First detector array ready for GUSTO mission
The first 4.7 THz detector array for the GUSTO mission. Each sphere in the center is one pixel, creating an 8-pixel-array. Credit: SRON Netherlands Institute for Space Research

The first detector array for NASA’s GUSTO mission has passed its pre-shipment review and is now shipping to the University of Arizona for integration into the balloon observatory. SRON together with TU Delft develops GUSTO’s three 8-pixel-arrays, for the frequencies 4.7, 1.9 and 1.4 terahertz. They have now finished the array for the 4.7 terahertz channel—the most challenging part. GUSTO is a balloon mission that will measure emissions from cosmic material between stars.
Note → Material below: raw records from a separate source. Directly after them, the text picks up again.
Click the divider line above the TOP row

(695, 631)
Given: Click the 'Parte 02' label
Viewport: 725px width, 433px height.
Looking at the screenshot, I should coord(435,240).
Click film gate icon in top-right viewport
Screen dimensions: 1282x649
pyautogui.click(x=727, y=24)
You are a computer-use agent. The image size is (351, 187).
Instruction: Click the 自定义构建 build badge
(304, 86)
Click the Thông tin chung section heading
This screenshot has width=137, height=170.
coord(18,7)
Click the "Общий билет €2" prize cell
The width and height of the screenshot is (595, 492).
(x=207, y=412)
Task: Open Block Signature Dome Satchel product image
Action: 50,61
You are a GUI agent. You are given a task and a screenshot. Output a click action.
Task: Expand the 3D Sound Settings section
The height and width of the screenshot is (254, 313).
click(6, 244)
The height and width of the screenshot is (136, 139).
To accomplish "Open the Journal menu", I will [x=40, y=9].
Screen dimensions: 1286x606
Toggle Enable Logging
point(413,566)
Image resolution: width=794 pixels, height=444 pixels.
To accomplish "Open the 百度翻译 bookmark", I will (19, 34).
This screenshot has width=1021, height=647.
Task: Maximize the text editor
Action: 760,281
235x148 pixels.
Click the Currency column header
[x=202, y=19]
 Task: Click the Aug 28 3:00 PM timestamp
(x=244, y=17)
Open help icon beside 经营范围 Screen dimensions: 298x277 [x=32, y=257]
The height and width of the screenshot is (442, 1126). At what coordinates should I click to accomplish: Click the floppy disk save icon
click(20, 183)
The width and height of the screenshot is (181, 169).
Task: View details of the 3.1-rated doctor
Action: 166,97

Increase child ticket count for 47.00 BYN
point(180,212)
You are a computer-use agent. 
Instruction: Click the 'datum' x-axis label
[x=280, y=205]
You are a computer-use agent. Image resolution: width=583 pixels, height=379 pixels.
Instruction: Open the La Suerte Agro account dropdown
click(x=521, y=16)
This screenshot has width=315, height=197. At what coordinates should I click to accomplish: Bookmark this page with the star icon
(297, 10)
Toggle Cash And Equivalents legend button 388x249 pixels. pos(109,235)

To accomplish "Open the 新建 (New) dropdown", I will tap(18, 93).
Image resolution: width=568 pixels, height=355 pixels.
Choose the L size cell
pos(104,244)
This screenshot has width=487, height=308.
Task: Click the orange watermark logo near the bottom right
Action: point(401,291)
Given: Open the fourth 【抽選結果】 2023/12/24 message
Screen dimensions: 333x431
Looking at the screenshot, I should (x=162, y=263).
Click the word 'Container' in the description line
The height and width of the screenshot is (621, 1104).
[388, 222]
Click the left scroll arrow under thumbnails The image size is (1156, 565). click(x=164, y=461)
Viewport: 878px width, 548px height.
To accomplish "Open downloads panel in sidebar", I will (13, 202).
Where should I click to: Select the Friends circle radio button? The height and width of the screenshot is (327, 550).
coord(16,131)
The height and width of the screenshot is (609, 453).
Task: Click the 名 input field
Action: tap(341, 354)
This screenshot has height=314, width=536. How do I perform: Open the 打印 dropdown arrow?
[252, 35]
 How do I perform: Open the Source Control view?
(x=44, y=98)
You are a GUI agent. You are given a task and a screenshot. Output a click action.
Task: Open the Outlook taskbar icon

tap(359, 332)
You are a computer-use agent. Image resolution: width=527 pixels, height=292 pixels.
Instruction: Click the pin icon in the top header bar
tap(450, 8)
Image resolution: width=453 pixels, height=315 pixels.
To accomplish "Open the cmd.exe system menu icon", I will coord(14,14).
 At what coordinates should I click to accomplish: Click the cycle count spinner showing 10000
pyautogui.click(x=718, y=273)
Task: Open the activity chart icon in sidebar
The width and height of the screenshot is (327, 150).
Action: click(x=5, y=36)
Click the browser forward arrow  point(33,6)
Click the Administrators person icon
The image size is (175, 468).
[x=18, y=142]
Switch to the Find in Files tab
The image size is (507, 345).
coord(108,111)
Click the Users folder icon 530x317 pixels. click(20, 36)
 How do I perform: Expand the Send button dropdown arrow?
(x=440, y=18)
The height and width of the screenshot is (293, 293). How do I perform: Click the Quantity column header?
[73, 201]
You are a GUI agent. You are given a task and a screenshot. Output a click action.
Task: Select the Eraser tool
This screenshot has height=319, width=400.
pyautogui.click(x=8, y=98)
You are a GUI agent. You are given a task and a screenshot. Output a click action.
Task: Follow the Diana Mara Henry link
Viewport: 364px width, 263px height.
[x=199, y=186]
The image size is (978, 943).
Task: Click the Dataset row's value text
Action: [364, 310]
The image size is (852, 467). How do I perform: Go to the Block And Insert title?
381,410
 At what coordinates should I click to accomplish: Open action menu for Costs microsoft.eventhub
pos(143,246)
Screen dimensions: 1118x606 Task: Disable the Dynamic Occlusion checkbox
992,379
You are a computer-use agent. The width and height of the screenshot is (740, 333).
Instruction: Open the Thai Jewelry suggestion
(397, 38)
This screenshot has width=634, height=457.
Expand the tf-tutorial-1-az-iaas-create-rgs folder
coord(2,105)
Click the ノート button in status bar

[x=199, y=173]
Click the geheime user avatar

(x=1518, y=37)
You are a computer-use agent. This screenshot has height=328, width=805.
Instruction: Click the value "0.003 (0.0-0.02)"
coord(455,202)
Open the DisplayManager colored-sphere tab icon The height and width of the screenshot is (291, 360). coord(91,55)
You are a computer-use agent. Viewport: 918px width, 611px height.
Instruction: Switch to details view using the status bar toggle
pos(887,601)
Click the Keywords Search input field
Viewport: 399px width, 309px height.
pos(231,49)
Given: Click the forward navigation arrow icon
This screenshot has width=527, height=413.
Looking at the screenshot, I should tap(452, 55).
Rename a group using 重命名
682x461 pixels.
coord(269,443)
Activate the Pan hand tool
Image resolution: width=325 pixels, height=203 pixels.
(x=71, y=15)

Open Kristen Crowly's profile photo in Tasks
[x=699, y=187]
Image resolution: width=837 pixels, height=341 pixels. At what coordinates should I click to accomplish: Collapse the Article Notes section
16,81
NASA’s Galactic/extragalactic ULDB Spectroscopic Terahertz Observatory (GUSTO) is a balloon observatory that will drift in the Earth’s atmosphere for over 75 days at the edge of space, at a 36-km altitude. The launch is scheduled for December 2021 from Antarctica. The observatory consists of a telescope of 1 meter in diameter and three observation instruments carried by an ultra-long duration balloon (ULDB). It contains three array receivers for electromagnetic radiation of 1.4, 1.9, and 4.7 terahertz. The GUSTO team has now delivered its first array—for the 4.7 terahertz channel. This is the most challenging to realize because it requires the highest sensitivity and most precise pointing of the lens-antenna beam. The design, manufacture, assembly and testing of the array were carried out at SRON, while the superconducting detectors were developed at TU Delft.

GUSTO has three channels to map respectively ionized nitrogen (NI), carbon (CII), and oxygen (OI) emission lines in the spectrum of the interstellar medium—the material floating in between stars. This helps scientists to determine the life cycle of interstellar gas in our Milky Way, witness the formation and destruction of star-forming clouds and understand the dynamics and gas flow in the vicinity of the center of our galaxy.
Delivering the first array is the result of an international collaboration involving SRON, TU Delft, University of Arizona and NASA.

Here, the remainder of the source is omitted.